Dataset records:

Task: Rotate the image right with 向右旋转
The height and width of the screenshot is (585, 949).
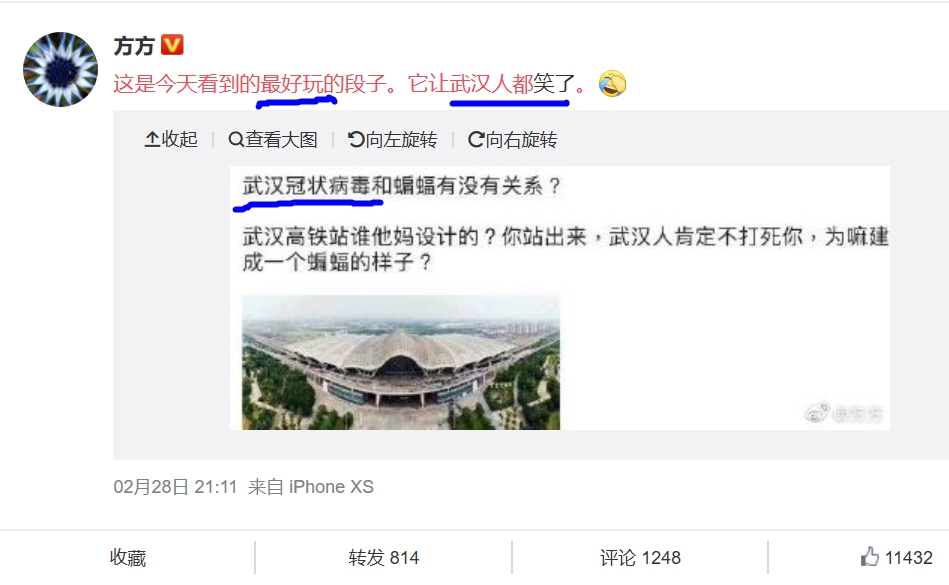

* * *

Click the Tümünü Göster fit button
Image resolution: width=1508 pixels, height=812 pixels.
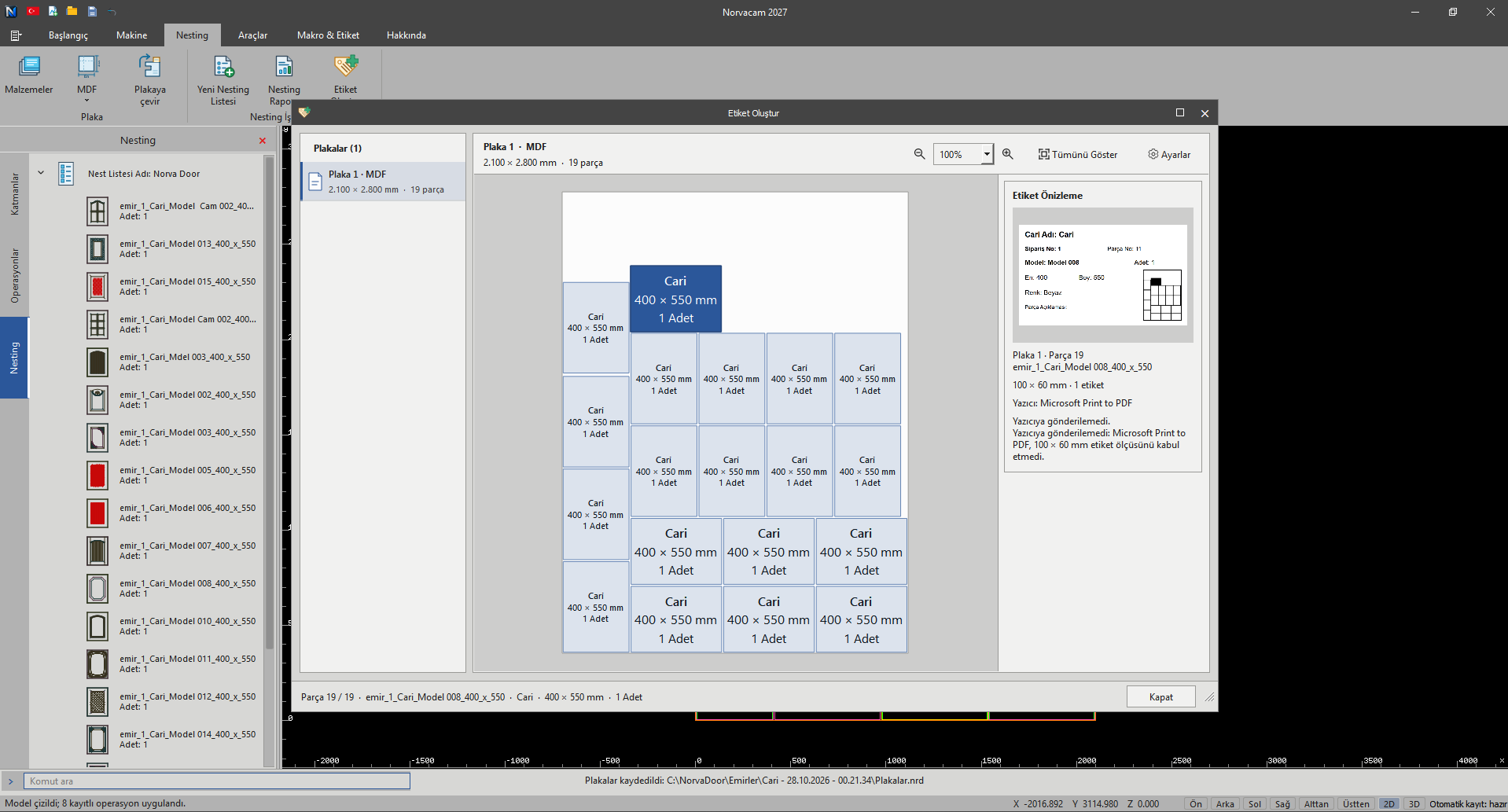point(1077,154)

* * *

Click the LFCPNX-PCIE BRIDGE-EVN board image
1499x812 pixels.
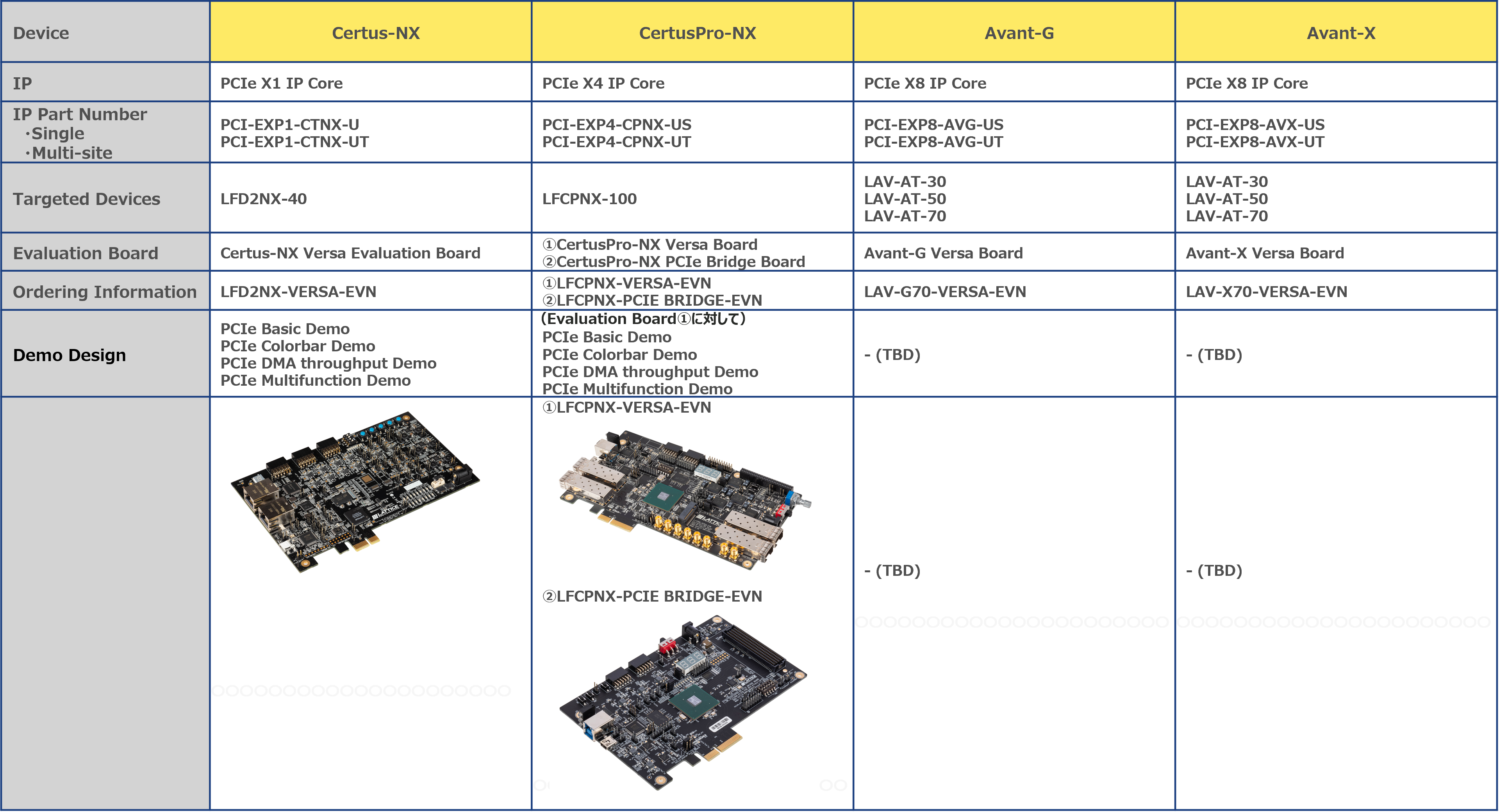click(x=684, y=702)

The problem: Copy out the records from the line containing "Click the Tümünü Göster fit button" to the line containing "point(1077,154)", keeping both of those lines. Omit the pictures.

Full output:
Click the Tümünü Göster fit button
Image resolution: width=1508 pixels, height=812 pixels.
point(1077,154)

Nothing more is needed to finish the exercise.